Repeat nothing but the line containing "Where should I" and the lines that follow it, up to and including the last line of the data below.

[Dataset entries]
* * * * * * * * *

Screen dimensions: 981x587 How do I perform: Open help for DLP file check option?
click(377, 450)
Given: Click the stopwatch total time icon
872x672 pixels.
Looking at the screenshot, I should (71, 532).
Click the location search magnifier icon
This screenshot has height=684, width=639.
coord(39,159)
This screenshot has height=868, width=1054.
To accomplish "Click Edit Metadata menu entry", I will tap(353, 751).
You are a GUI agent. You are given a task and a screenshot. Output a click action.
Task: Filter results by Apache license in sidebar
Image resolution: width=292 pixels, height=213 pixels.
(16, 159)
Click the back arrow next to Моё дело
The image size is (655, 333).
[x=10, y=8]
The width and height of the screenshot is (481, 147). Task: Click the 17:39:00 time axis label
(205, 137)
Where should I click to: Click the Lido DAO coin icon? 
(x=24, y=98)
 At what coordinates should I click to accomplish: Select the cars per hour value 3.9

* * * * * * * * *

__EXPECTED ANSWER__
Where should I click to: Click the Lido DAO coin icon? 
(x=24, y=98)
 At what coordinates should I click to accomplish: Select the cars per hour value 3.9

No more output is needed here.